Traditionalism, pathogen avoidance, and competing tradeoffs during a global pandemic
Theo Samore
University of Otago
Individuals vary in the extent to which they embrace their society’s traditions, as well as in the perception of threats as salient and necessitating mitigation. Traditionalism and threat sensitivity may be linked if—over evolutionary time—traditions offered avenues for reliably addressing threats, either through instrumental and/or ritual and cooperative benefits. Alternatively, if traditionalists are attuned to group-destabilizing threats, they may also exhibit greater threat sensitivity in certain domains. These possibilities – which are not mutually exclusive – suggest that greater traditionalism may associate with stronger mitigating responses toward some threats. However, threat-avoidance motivations can conflict with competing priorities and epistemic commitments in the real world. The COVID-19 pandemic represented a moment in time in which people across the world undertook costly threat-mitigating behaviors, providing an important test of the traditionalism-threat avoidance relationship under complex real-world conditions. We investigated the relationship between COVID-19 precautions, traditionalism, and perceptions of competing tradeoffs in both the U.S. and a large 27-country cross-cultural sample.
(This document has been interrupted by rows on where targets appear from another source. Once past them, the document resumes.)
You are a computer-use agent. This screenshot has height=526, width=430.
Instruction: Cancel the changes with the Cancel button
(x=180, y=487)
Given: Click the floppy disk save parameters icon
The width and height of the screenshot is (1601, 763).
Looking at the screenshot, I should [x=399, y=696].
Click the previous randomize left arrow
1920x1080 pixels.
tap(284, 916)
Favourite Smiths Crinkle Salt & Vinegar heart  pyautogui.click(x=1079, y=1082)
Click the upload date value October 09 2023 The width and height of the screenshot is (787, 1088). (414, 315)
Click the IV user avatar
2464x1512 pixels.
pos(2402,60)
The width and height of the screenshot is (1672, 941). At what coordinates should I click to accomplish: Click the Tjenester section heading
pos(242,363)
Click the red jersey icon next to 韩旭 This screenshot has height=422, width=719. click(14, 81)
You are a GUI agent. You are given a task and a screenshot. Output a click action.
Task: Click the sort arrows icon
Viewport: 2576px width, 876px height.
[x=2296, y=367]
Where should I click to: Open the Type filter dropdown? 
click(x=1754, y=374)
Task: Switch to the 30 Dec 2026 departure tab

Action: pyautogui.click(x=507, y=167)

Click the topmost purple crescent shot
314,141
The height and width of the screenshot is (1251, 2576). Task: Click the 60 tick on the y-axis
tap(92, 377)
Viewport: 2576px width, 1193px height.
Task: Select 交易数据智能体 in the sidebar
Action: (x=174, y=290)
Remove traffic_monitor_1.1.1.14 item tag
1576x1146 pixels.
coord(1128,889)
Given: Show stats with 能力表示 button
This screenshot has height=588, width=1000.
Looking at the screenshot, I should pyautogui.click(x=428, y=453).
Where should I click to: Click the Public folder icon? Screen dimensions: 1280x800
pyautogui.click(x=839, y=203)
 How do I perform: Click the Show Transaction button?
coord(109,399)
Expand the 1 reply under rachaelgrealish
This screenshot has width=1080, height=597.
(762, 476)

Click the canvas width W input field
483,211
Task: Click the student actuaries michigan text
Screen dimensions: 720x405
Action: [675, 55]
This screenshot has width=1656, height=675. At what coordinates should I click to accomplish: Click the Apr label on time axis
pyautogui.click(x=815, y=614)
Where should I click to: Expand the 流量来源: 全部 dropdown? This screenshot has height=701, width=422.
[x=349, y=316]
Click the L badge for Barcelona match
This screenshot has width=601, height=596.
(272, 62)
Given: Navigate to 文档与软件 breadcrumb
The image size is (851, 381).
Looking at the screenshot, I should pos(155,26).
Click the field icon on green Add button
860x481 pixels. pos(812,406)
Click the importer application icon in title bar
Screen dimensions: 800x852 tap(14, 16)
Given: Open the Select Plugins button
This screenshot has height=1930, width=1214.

Results indicated that, across study sites, traditionalism tended to positively correlate with behaviors intended to mitigate the threat of COVID-19. Further, despite possible epistemic conflict between religion and science, individuals tended to report engaging in both scientifically and religiously rooted precautions. Nevertheless, at some study sites, the relationship between public health precautions and traditionalism was suppressed by competing priorities, such as lower trust in scientists and greater concerns about personal liberties.